Using the records below, filter for lines that contain the string "computer" and copy them out.

[Dataset entries]
* * * * * * * * *

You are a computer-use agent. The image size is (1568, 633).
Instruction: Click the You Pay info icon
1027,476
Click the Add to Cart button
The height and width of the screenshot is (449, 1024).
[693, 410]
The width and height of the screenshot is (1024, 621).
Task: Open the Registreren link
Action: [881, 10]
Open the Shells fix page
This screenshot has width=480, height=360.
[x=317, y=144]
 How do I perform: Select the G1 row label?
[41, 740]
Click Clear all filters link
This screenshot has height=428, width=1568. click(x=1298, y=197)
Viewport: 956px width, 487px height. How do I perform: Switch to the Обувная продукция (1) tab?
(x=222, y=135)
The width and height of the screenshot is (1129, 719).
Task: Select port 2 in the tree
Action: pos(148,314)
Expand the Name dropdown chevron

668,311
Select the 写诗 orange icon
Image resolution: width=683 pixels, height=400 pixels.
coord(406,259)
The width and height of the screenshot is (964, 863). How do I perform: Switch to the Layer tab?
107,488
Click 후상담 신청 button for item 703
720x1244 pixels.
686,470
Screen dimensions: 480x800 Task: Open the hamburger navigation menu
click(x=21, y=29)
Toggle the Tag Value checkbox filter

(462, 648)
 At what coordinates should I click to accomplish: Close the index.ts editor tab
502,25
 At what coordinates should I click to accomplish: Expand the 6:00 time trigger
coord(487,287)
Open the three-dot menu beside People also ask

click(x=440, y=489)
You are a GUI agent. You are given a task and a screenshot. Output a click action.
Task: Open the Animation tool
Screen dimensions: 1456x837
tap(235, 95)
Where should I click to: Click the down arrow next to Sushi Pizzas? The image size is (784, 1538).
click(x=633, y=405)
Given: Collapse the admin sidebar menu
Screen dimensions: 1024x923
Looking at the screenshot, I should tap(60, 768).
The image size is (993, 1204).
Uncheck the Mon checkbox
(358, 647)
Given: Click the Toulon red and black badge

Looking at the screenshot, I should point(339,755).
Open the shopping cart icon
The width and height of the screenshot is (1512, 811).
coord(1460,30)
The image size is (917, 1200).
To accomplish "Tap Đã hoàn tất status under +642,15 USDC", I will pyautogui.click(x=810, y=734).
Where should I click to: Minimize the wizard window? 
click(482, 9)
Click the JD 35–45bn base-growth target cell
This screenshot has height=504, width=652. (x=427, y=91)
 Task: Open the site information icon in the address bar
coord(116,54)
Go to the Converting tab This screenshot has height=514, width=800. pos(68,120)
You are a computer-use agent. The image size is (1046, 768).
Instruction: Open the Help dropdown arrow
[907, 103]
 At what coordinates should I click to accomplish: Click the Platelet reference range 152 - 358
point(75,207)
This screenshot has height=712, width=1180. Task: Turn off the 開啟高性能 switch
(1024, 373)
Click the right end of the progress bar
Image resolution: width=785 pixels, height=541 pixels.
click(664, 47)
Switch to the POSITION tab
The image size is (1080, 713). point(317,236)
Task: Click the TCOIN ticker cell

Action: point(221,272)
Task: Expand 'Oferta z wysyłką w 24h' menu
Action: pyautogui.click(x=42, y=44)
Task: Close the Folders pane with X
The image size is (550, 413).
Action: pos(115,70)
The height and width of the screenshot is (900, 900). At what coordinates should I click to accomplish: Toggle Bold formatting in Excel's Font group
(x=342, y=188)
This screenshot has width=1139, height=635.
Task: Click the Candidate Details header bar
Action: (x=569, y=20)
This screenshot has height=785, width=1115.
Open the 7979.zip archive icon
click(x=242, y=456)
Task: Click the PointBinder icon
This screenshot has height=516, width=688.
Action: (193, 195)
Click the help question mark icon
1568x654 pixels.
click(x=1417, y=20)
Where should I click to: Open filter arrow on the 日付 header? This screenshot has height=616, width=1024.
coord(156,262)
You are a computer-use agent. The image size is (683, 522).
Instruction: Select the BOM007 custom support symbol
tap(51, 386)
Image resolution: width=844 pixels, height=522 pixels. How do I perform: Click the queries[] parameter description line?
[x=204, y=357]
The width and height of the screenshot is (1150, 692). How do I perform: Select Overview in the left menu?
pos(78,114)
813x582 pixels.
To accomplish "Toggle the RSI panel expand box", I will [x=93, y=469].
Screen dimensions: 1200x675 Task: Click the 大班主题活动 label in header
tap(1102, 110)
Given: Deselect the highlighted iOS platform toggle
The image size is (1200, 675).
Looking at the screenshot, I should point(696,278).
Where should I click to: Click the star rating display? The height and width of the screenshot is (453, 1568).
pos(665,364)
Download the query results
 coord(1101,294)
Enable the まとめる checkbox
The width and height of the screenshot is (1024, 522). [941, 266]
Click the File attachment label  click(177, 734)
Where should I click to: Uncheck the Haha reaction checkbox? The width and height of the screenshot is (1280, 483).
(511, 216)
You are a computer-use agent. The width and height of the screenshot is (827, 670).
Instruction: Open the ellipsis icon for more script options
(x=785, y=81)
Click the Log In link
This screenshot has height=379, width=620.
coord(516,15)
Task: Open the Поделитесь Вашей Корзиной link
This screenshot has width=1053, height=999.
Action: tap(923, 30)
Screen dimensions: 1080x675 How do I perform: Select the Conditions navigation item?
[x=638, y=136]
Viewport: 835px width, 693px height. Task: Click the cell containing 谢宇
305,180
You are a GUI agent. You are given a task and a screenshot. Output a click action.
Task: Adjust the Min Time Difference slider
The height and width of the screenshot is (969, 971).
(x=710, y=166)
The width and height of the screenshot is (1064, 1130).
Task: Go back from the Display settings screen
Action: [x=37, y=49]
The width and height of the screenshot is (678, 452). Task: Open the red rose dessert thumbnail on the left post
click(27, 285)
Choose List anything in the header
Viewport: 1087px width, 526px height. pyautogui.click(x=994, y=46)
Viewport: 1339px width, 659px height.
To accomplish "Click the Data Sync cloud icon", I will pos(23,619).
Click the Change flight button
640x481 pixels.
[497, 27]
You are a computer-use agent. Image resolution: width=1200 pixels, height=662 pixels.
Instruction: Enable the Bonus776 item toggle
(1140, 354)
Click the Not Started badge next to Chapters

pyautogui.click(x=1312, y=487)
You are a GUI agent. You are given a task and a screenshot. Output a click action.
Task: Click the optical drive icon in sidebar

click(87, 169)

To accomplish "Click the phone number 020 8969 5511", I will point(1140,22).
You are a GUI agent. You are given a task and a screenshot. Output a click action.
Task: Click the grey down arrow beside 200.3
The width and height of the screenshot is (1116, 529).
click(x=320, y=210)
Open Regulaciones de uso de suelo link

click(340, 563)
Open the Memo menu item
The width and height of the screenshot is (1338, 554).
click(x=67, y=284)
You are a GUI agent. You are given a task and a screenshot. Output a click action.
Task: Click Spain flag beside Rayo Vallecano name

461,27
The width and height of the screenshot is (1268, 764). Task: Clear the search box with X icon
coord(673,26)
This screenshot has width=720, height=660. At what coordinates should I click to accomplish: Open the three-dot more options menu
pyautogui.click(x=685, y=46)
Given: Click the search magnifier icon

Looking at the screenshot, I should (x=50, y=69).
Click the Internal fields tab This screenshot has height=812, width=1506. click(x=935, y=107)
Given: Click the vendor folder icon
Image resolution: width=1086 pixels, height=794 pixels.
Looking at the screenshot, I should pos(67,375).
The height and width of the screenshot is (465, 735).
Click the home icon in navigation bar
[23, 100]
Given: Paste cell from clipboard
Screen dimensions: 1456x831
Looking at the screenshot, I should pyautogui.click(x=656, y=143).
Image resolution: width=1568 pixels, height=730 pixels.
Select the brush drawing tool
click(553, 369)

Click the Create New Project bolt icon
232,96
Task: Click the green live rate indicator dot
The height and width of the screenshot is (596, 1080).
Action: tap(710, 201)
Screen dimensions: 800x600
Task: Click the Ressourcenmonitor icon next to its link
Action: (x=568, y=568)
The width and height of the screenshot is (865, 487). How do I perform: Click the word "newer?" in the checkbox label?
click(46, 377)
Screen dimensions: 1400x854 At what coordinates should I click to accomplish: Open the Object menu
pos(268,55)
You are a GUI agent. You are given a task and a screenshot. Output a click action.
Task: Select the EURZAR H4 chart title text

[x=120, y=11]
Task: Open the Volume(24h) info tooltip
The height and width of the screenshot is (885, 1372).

* * * * * * * * *

SOLUTION:
You are a computer-use agent. The image size is (1568, 633).
You are a computer-use agent. The image size is (1046, 768).
You are a computer-use agent. The image size is (683, 522).
You are a computer-use agent. The width and height of the screenshot is (827, 670).
You are a computer-use agent. Image resolution: width=1200 pixels, height=662 pixels.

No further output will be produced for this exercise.